Give back, word for word, the lines from the one holding "The height and" through the end of the records, inclusive. Leave the pictures out.

* * * * *

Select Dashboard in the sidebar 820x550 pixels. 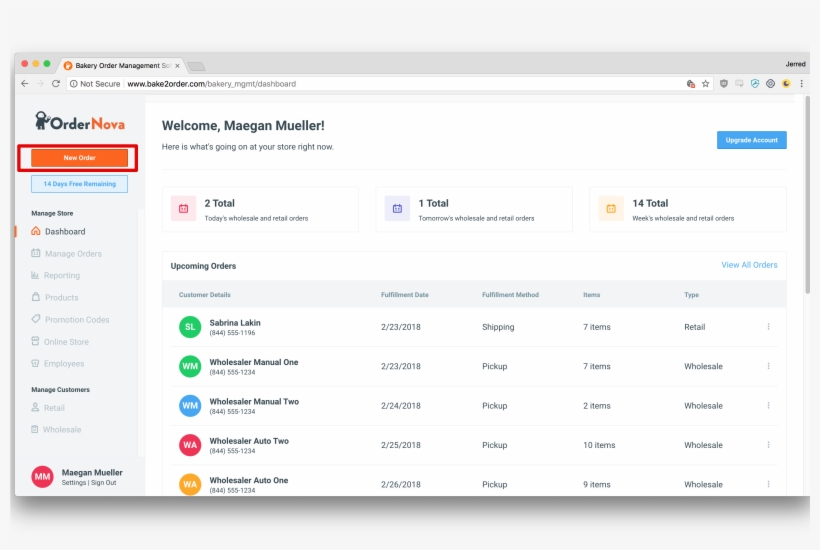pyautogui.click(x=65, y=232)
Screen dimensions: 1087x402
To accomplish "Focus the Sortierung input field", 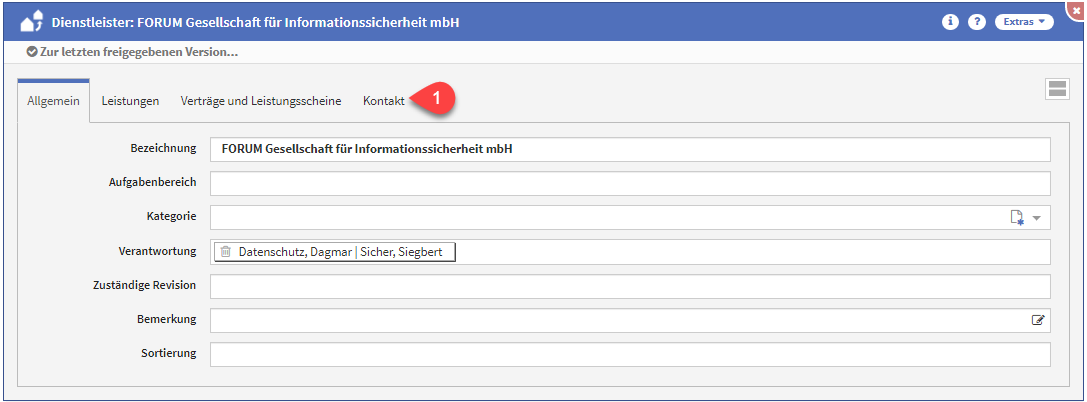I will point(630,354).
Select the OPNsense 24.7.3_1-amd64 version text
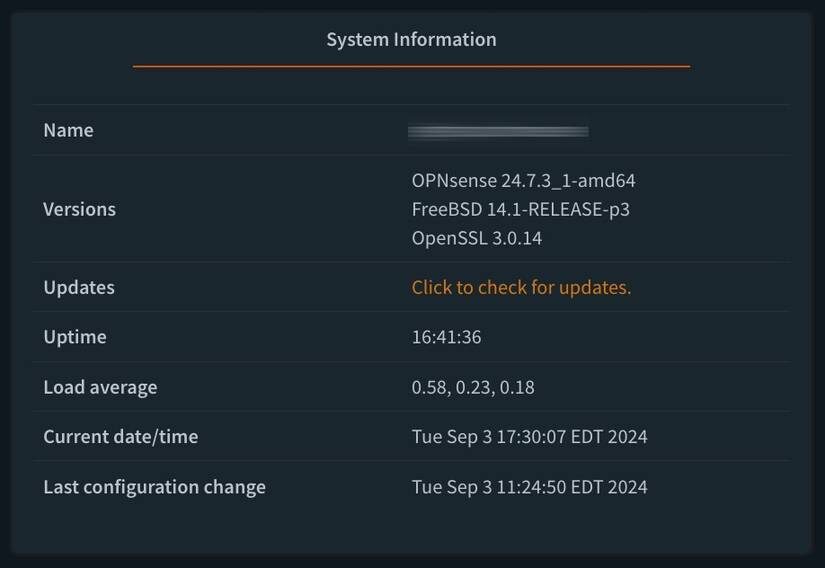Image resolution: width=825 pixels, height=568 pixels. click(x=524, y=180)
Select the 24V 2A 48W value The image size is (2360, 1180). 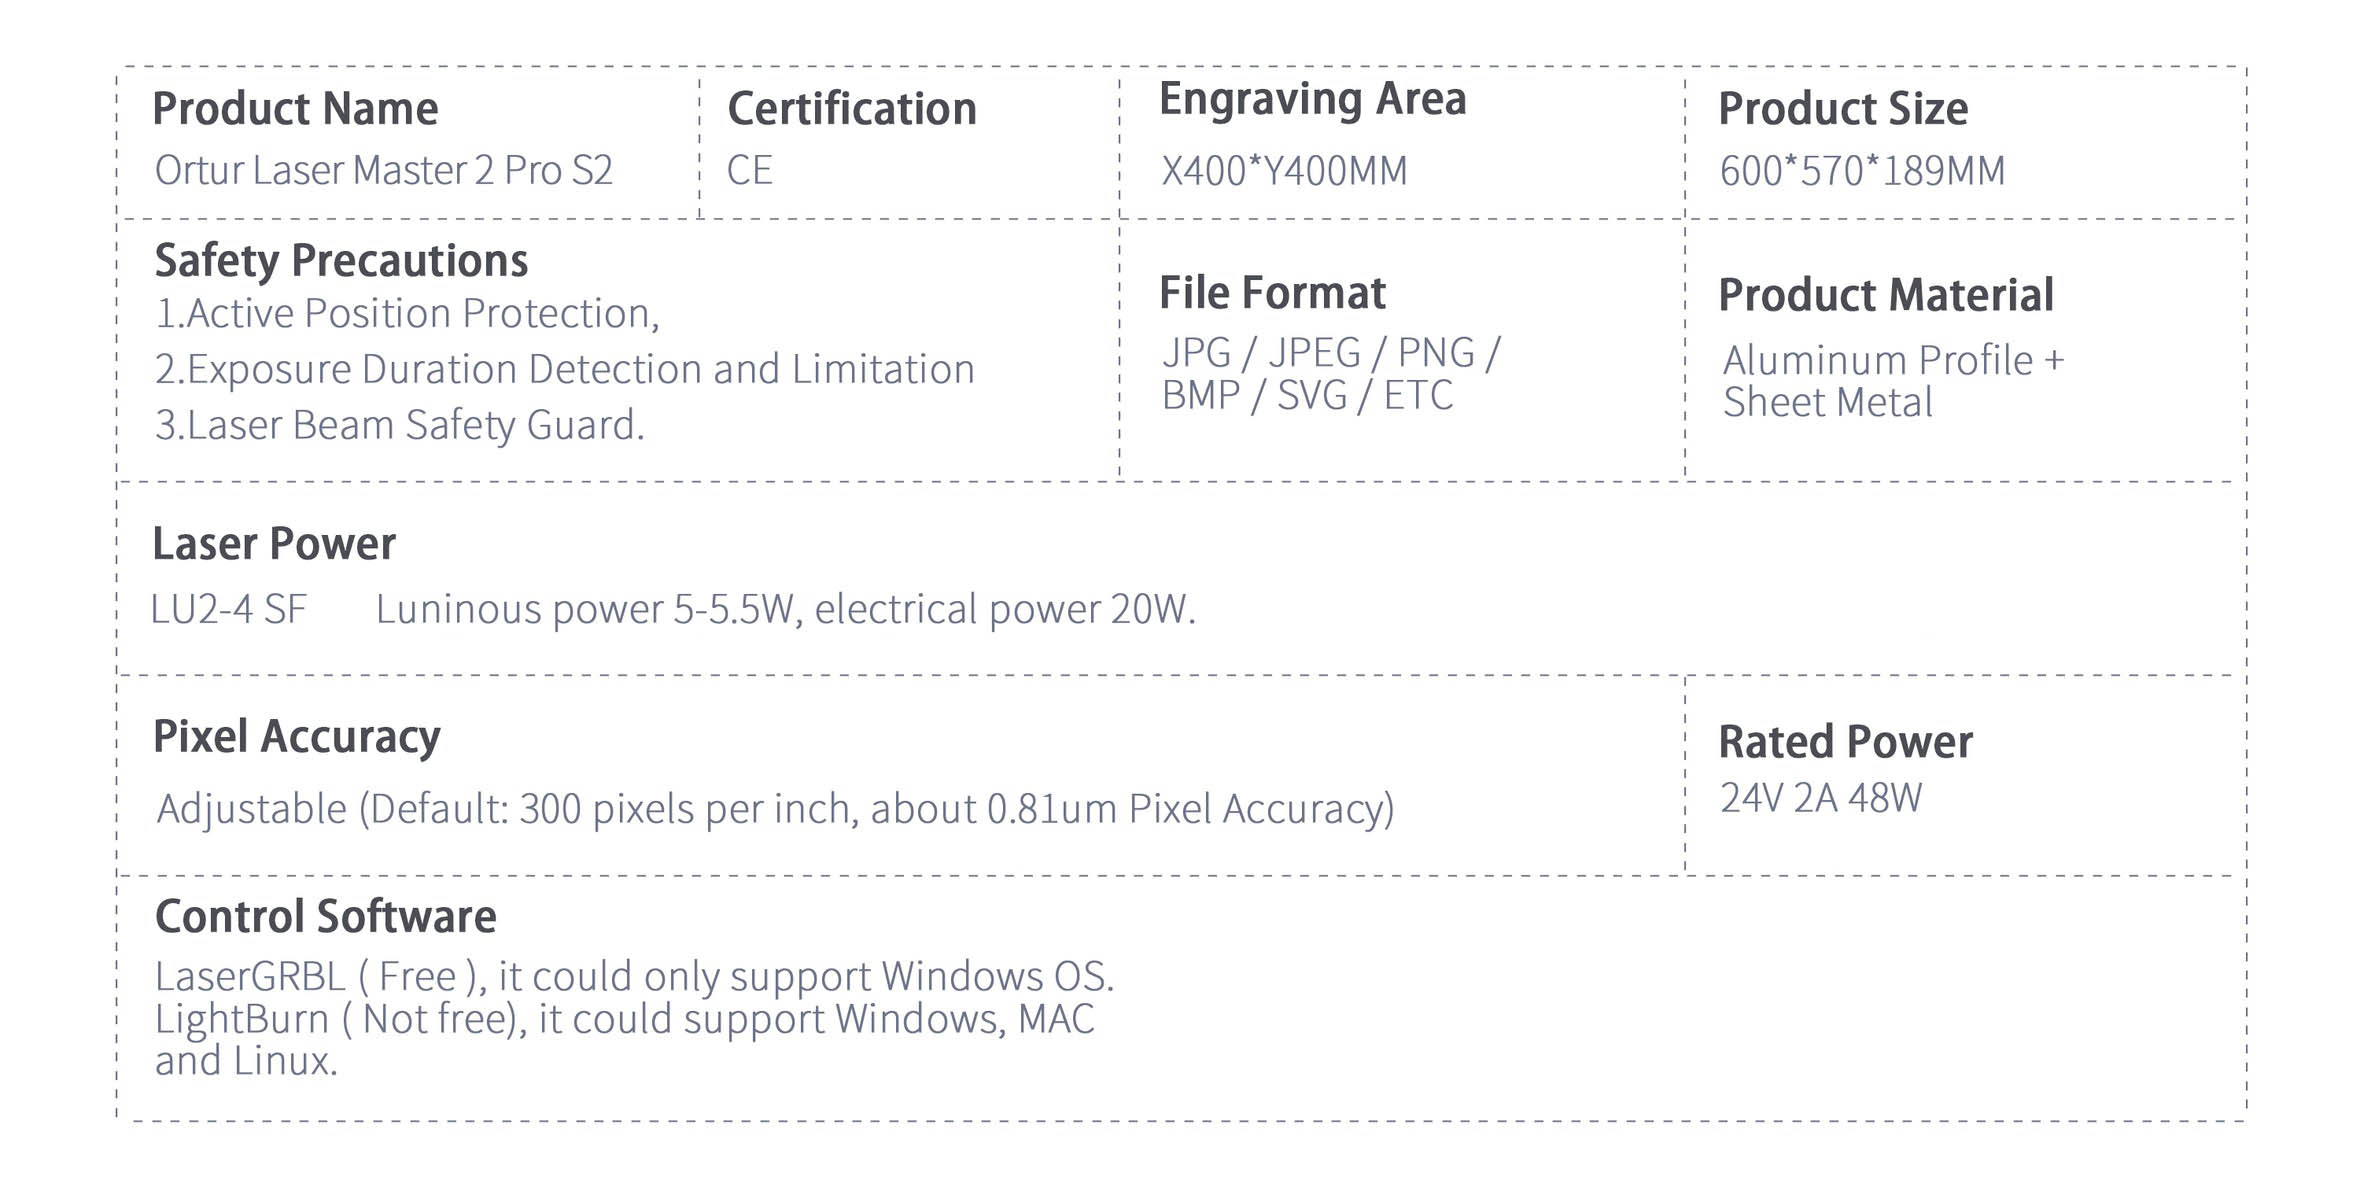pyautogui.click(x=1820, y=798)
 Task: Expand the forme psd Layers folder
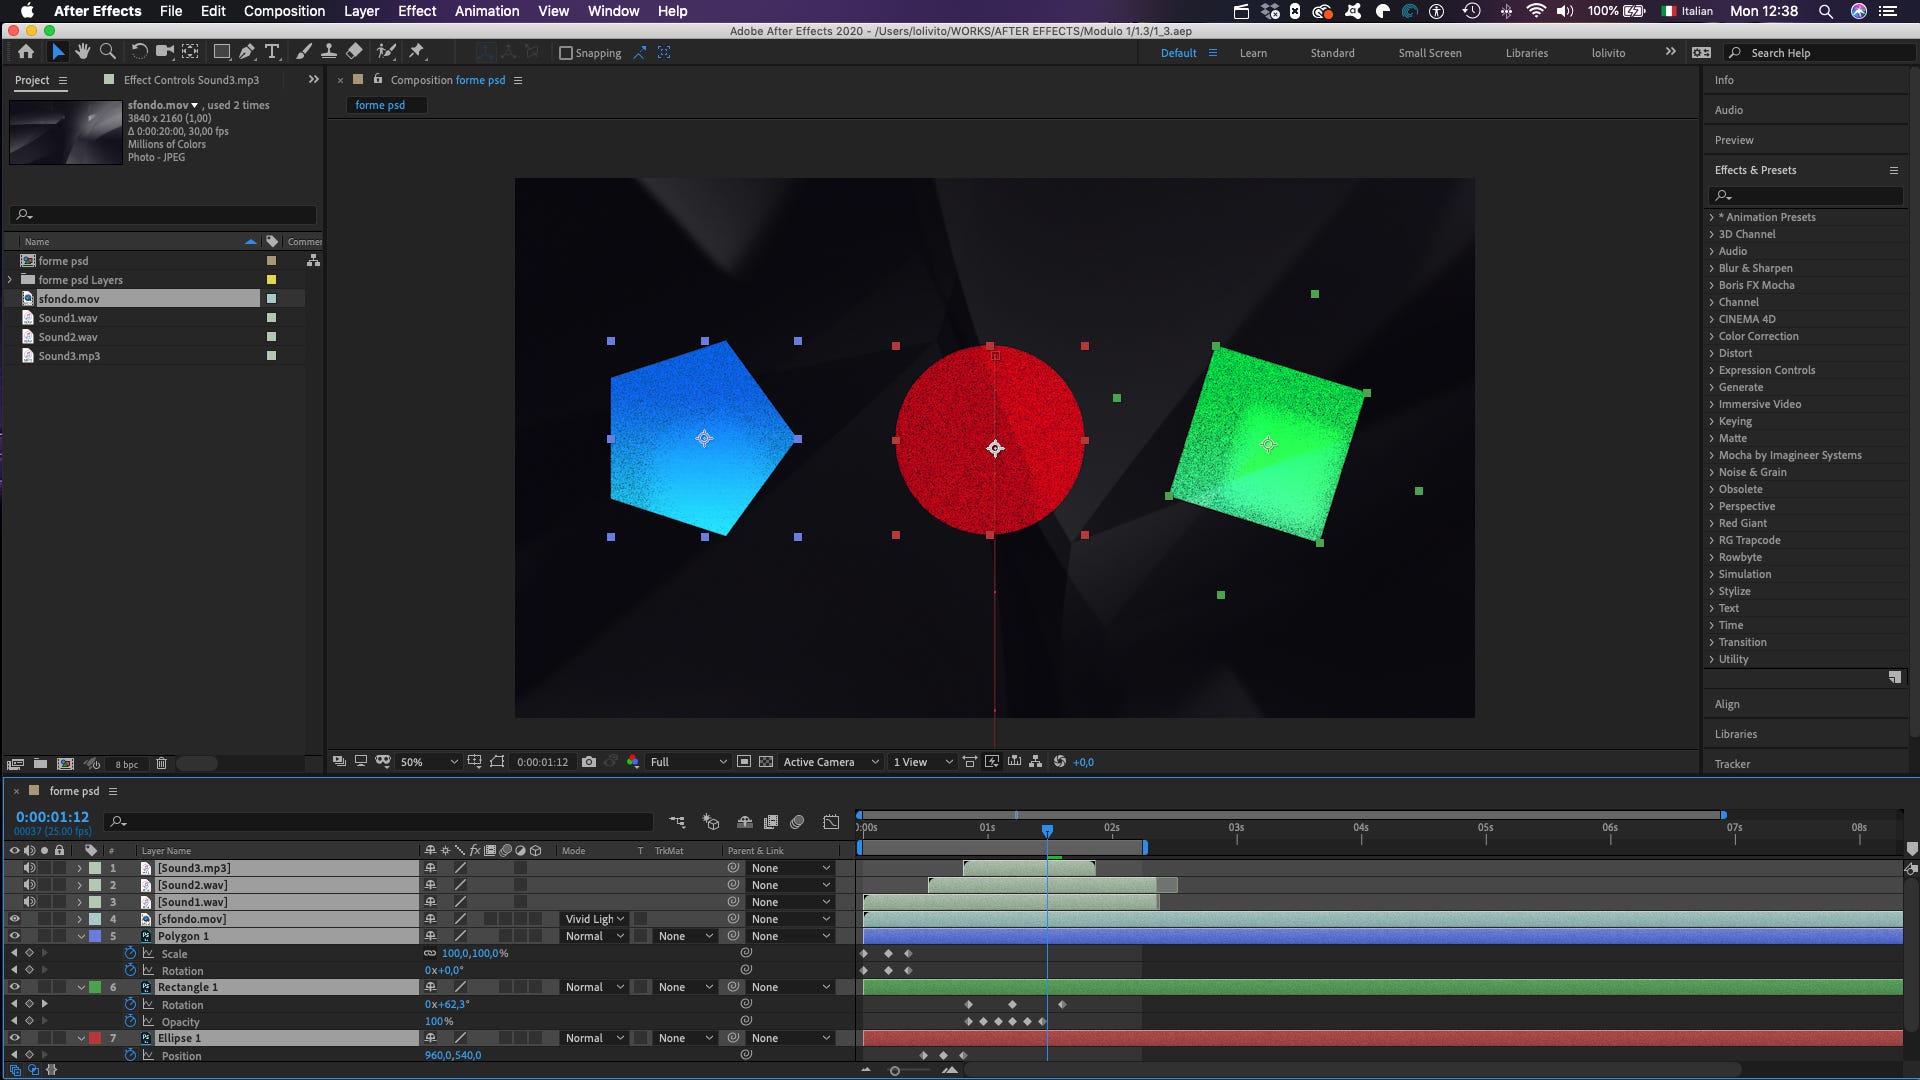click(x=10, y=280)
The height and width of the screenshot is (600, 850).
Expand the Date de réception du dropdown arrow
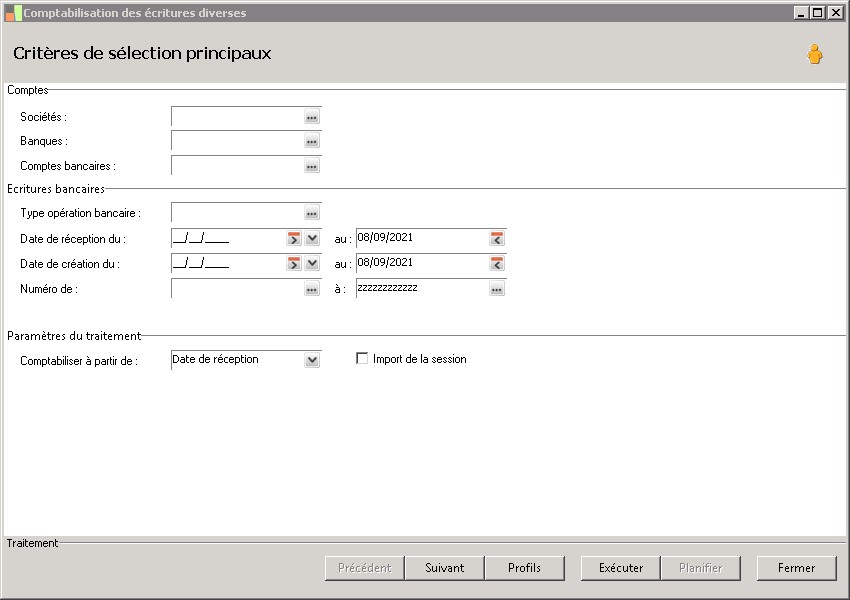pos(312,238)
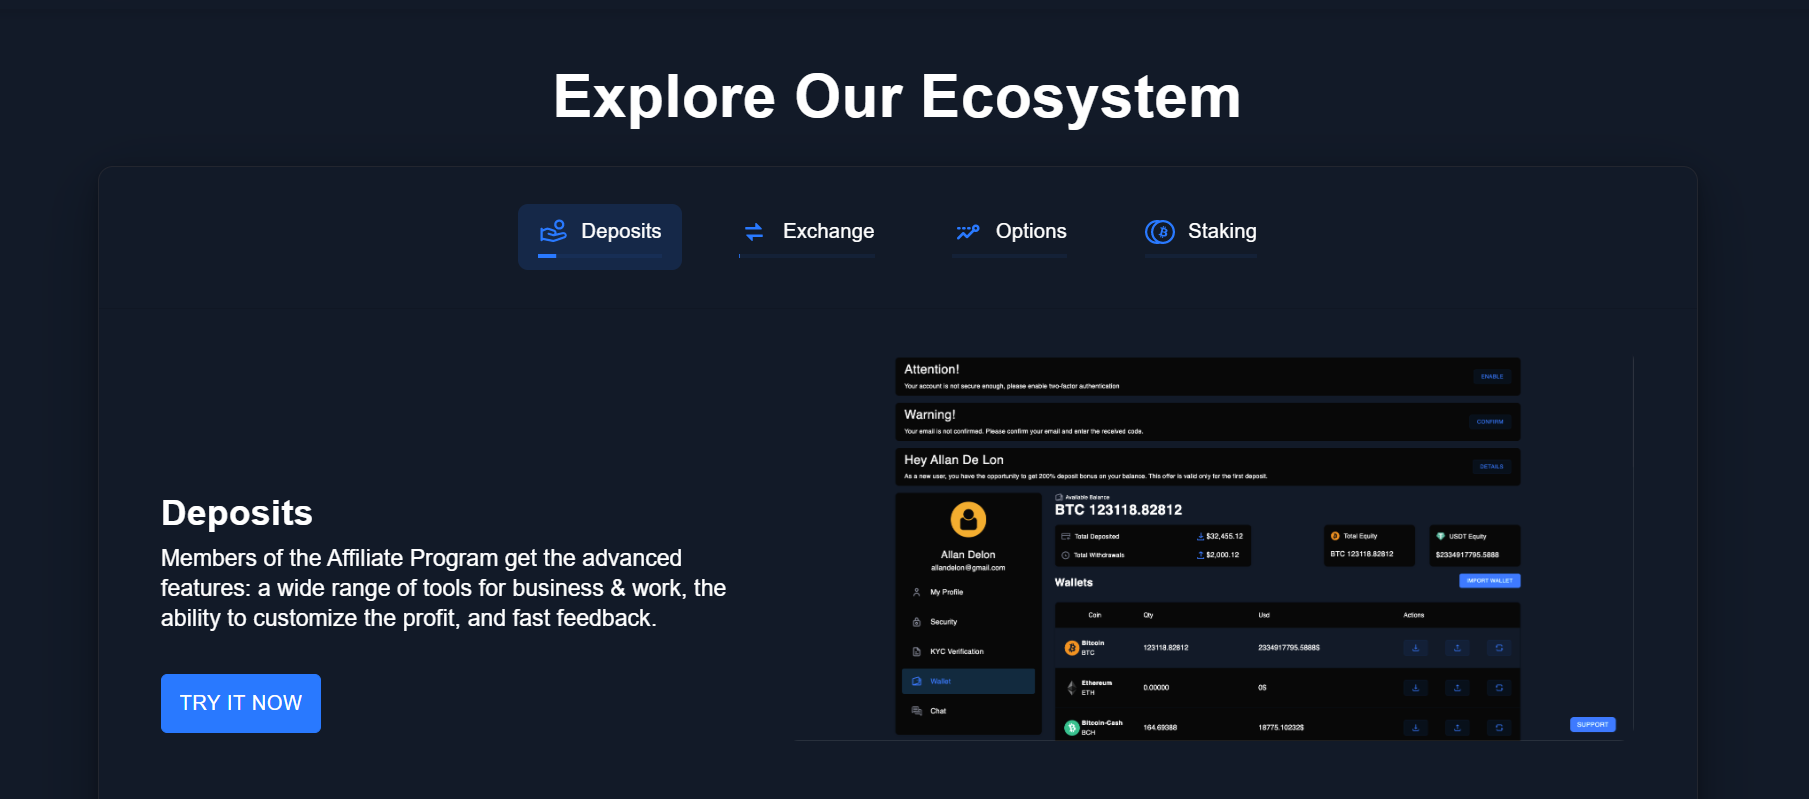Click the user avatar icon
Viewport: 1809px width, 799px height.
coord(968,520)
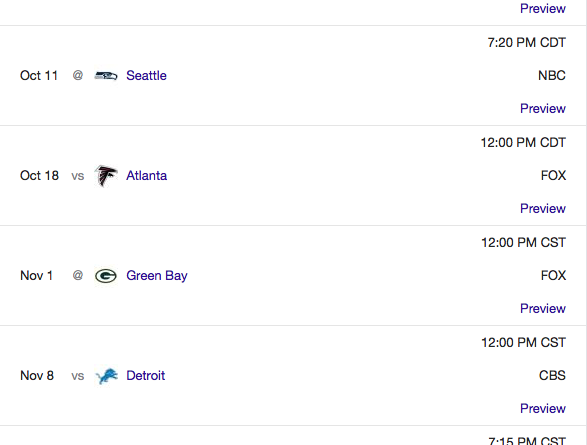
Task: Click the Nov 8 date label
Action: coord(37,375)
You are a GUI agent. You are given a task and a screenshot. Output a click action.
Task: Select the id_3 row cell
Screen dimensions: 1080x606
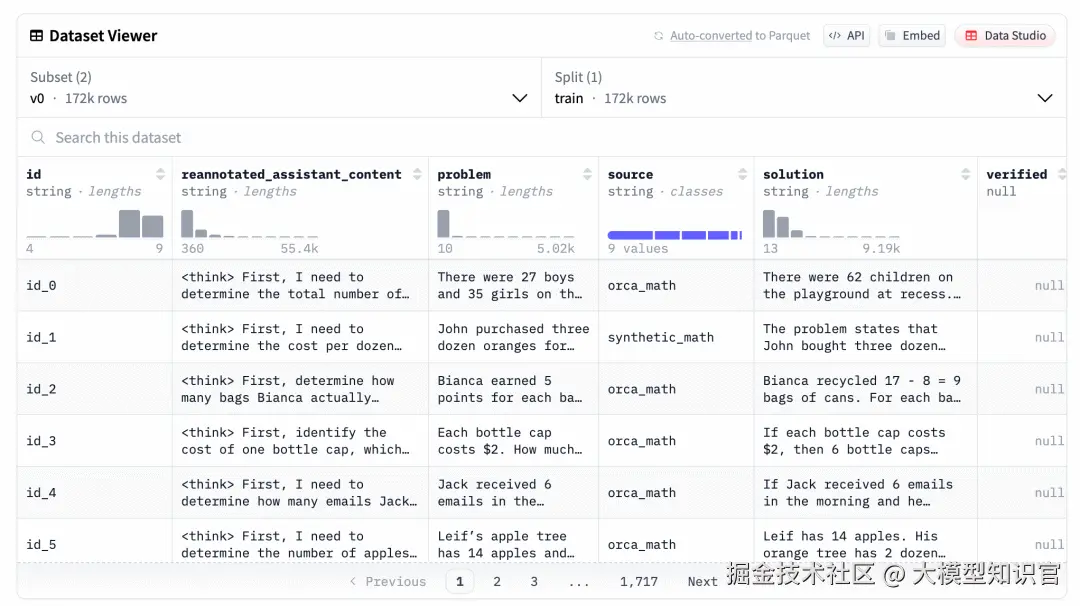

* * * * *

**OUTPUT BELOW**
The height and width of the screenshot is (600, 850).
Expand the Date de réception du dropdown arrow
pos(312,238)
Click the user avatar icon
Viewport: 1809px width, 799px height.
coord(968,520)
Task: Click the Nov 8 date label
Action: coord(37,375)
You are a GUI agent. You are given a task and a screenshot. Output a click action.
Task: Select the id_3 row cell
Screen dimensions: 1080x606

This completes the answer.